_WHAT YOU ARE ASKED TO DO_:
Reproduce only the top of the records, down to and including the line containing "The image size is (1163, 1036).".
RECORDS FOR THE EXERCISE section start
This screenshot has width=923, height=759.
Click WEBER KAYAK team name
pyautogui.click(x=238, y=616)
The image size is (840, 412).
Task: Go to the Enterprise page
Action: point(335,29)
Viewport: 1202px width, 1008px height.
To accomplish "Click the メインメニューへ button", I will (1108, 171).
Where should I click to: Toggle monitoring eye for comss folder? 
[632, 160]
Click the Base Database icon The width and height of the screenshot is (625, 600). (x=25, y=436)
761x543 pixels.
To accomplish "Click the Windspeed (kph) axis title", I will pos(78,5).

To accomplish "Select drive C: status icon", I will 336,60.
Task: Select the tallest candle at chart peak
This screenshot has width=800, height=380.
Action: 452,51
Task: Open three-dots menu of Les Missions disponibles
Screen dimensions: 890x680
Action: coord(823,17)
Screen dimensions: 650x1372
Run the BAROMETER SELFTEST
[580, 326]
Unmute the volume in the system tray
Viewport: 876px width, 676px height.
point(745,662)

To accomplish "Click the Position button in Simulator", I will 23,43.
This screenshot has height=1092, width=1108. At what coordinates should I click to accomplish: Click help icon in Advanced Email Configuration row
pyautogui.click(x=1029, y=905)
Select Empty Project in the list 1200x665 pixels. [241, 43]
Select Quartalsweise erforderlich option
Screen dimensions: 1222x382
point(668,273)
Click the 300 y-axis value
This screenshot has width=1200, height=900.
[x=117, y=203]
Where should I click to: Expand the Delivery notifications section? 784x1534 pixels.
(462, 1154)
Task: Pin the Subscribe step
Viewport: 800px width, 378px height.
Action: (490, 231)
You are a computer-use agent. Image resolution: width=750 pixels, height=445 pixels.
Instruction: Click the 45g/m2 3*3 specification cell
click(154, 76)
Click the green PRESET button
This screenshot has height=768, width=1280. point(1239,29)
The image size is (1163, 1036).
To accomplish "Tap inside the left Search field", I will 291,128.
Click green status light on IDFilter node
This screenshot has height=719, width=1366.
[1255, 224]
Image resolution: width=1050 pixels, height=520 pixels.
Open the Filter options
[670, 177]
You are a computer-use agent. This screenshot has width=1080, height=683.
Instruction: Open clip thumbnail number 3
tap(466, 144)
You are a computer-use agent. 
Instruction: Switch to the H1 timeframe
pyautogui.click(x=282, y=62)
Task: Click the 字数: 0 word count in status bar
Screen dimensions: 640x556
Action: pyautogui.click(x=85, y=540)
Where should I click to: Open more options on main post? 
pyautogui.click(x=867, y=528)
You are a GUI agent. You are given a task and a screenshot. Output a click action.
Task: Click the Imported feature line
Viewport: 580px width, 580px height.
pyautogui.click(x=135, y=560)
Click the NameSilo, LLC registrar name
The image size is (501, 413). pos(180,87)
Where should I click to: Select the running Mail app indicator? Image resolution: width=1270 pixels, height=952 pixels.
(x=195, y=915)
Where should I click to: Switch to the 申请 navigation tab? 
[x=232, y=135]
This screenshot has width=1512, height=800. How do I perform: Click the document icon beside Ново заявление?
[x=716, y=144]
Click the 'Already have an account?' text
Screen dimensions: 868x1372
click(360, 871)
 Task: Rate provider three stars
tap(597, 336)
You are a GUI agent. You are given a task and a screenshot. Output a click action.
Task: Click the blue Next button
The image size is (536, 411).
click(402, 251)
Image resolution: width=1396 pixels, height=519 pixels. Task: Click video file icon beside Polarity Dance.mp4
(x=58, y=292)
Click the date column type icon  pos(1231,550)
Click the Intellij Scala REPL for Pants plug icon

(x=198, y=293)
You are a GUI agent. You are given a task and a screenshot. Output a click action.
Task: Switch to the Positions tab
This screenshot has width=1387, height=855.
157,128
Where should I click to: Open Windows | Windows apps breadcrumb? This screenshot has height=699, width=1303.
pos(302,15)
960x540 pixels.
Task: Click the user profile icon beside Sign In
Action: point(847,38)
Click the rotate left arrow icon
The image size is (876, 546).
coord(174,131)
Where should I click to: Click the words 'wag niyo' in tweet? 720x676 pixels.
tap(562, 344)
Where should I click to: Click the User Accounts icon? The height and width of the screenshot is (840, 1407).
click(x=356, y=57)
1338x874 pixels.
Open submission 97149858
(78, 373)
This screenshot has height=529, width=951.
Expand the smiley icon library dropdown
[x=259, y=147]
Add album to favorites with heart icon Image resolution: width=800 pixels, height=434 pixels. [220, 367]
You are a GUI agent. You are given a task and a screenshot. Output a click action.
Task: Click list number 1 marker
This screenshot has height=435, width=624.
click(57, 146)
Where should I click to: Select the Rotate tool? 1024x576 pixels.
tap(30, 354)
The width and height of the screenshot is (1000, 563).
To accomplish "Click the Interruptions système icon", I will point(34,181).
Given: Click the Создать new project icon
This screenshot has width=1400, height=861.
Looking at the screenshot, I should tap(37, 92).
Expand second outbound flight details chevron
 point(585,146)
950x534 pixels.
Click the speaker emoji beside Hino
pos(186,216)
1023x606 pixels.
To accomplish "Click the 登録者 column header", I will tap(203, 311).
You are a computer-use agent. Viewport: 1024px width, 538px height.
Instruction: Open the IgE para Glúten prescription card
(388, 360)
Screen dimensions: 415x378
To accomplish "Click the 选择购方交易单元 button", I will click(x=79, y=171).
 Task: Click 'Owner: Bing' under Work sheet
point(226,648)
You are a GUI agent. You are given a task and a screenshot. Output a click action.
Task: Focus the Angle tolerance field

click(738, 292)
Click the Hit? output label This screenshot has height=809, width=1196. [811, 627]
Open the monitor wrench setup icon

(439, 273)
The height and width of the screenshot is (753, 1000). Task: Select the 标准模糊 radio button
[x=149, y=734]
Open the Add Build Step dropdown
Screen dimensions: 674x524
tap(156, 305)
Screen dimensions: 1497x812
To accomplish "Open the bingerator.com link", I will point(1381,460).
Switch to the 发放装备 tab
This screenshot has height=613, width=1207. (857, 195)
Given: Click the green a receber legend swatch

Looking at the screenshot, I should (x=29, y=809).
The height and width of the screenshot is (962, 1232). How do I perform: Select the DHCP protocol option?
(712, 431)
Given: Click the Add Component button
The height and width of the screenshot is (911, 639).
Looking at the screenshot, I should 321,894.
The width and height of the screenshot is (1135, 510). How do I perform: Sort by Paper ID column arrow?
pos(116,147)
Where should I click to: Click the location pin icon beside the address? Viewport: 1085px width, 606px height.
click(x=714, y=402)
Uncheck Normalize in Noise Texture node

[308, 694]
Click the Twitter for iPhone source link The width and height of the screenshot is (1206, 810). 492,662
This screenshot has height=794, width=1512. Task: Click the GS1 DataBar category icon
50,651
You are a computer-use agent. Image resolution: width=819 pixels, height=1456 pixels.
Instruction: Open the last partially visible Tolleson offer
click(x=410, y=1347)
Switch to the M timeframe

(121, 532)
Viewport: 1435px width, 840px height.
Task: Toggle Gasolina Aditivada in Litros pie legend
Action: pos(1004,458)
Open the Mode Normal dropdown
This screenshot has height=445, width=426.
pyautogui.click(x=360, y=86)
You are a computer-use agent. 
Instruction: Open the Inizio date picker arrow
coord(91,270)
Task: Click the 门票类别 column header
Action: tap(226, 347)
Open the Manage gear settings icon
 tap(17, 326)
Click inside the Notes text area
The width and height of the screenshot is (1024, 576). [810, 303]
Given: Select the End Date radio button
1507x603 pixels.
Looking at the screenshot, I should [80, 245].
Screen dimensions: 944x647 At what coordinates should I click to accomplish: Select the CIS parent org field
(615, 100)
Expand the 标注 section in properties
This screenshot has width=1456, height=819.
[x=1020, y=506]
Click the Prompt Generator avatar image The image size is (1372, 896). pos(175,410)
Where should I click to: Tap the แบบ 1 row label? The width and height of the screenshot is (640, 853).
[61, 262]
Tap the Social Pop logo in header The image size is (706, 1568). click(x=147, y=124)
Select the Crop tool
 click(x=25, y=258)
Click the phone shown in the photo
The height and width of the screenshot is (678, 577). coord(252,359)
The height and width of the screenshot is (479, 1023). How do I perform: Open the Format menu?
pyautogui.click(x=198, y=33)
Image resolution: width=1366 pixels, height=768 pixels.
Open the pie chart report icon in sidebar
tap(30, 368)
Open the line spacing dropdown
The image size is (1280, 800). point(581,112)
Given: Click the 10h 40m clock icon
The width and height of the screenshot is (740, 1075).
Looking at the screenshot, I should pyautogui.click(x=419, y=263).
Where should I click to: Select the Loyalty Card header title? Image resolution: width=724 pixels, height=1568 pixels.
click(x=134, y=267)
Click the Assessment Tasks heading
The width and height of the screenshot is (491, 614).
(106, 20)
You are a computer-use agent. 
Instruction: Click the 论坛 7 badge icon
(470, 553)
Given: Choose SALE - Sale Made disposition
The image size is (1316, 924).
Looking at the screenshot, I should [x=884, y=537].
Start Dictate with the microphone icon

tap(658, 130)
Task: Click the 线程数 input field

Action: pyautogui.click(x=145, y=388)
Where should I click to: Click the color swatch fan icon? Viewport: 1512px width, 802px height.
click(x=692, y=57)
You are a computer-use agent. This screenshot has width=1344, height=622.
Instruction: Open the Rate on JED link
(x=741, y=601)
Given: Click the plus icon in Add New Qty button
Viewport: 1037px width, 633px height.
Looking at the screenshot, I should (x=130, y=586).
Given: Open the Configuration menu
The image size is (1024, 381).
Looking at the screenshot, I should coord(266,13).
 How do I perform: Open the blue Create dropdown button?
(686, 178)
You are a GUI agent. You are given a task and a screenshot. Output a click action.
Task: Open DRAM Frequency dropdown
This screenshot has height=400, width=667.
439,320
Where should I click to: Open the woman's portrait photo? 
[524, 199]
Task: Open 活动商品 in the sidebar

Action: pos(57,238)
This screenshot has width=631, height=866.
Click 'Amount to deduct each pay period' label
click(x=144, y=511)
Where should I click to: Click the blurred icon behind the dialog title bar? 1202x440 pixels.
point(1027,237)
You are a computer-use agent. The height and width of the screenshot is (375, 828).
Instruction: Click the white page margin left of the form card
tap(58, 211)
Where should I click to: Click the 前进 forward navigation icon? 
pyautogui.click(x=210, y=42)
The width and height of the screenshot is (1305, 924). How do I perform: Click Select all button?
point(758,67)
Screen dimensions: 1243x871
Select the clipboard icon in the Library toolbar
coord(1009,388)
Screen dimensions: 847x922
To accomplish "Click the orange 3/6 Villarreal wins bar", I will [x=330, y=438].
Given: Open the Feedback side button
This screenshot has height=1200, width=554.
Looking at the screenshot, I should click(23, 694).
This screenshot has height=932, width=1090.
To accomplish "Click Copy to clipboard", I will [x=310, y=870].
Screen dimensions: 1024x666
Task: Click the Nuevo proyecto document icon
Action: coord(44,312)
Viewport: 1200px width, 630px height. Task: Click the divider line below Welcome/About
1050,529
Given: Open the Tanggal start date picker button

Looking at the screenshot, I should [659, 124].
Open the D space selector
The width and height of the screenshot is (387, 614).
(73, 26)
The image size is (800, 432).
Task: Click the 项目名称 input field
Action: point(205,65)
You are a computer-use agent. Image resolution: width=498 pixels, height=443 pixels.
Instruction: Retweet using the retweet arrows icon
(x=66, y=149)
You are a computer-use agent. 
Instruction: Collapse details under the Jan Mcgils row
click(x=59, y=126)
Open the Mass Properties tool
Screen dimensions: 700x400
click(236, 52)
RECORDS FOR THE EXERCISE section end
_RESULT_:
This screenshot has width=923, height=759.
Click WEBER KAYAK team name
pyautogui.click(x=238, y=616)
The image size is (840, 412).
Task: Go to the Enterprise page
Action: point(335,29)
Viewport: 1202px width, 1008px height.
To accomplish "Click the メインメニューへ button", I will (1108, 171).
Where should I click to: Toggle monitoring eye for comss folder? 
[632, 160]
Click the Base Database icon The width and height of the screenshot is (625, 600). (x=25, y=436)
761x543 pixels.
To accomplish "Click the Windspeed (kph) axis title", I will pos(78,5).

To accomplish "Select drive C: status icon", I will 336,60.
Task: Select the tallest candle at chart peak
This screenshot has width=800, height=380.
Action: 452,51
Task: Open three-dots menu of Les Missions disponibles
Screen dimensions: 890x680
Action: coord(823,17)
Screen dimensions: 650x1372
Run the BAROMETER SELFTEST
[580, 326]
Unmute the volume in the system tray
Viewport: 876px width, 676px height.
point(745,662)

To accomplish "Click the Position button in Simulator", I will 23,43.
This screenshot has height=1092, width=1108. At what coordinates should I click to accomplish: Click help icon in Advanced Email Configuration row
pyautogui.click(x=1029, y=905)
Select Empty Project in the list 1200x665 pixels. [241, 43]
Select Quartalsweise erforderlich option
Screen dimensions: 1222x382
point(668,273)
Click the 300 y-axis value
This screenshot has width=1200, height=900.
[x=117, y=203]
Where should I click to: Expand the Delivery notifications section? 784x1534 pixels.
(462, 1154)
Task: Pin the Subscribe step
Viewport: 800px width, 378px height.
Action: (490, 231)
You are a computer-use agent. Image resolution: width=750 pixels, height=445 pixels.
Instruction: Click the 45g/m2 3*3 specification cell
click(154, 76)
Click the green PRESET button
This screenshot has height=768, width=1280. point(1239,29)
The image size is (1163, 1036).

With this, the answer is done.